Regarding defendant’s background, the court noted that he came from an “intact family” and experienced both the benefit and detriment of traveling to different places and living in different countries. Although the court mentioned that the mother’s in-court description of the father as a “terror” was in direct contrast with what was stated in the 1991 probation report, it did not purport to decide which version was closer to the truth or to rely on one version over another in arriving at its conclusions. Instead, it is apparent from reading its statement of reasons that the court’s decision was driven by the serious nature of defendant’s offenses, by his confirmed pattern of recidivism, and by the court’s well-founded unwillingness to expose the public to the danger that defendant’s claim of inner transformation was simply another stratagem for manipulating the system.
On cross-examination, Dr. White admitted that she agreed with doctors who had examined defendant in 2002 that he was feigning mental illness at that time in order to have himself declared incompetent to stand trial. According to his 1993 presentence report, defendant had expressed remorse for the emotional trauma he caused to his 1993 victims.
The trial court stated that it would have been an abuse of discretion to grant defendant’s motion. In our view, that statement would still have been true even if the 1991 probation report had never surfaced. Even if accepted at face value, defendant’s claim of past child abuse neither excuses his past pattern of criminality nor outweighs the danger to which the public would be exposed if he is released.

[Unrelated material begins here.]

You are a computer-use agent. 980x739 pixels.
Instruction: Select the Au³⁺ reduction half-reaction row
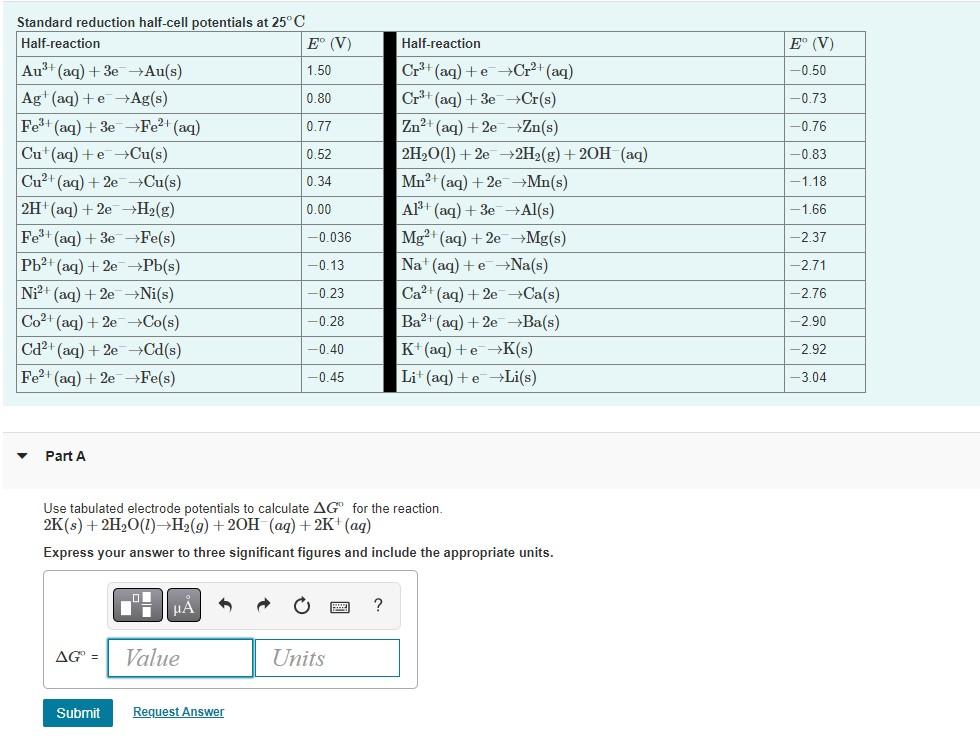coord(102,71)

Although we need not address the merits of defendant’s evidentiary error claim, we do note that his hearsay objection to the consideration of his statements to the probation officer is not well taken. Defendant’s own admissions are not hearsay, and since there is no dispute over the accuracy of the probation officer’s report of those statements, the trial court was entitled to consider them for sentencing purposes. (Evid. Code, §§ 452, subd. (d), 1220; People v. Lamb (1999) 76 Cal.App.4th 664, 683.) In light of the latitude given to sentencing judges to consider “responsible unsworn or out-of-court statements [about the defendant’s life]” so long as there is a “substantial basis” for believing them reliable (People v. Lamb, at p. 683), even reliance on the 1991 statements of defendant’s parents might have been permissible. However, since there were ample other facts in the record that compelled the denial of defendant’s motion, we need not determine whether the reliability standard was met.
III. DISPOSITION
The judgment is affirmed.
We concur: Marchiano, P.J., Stein, J.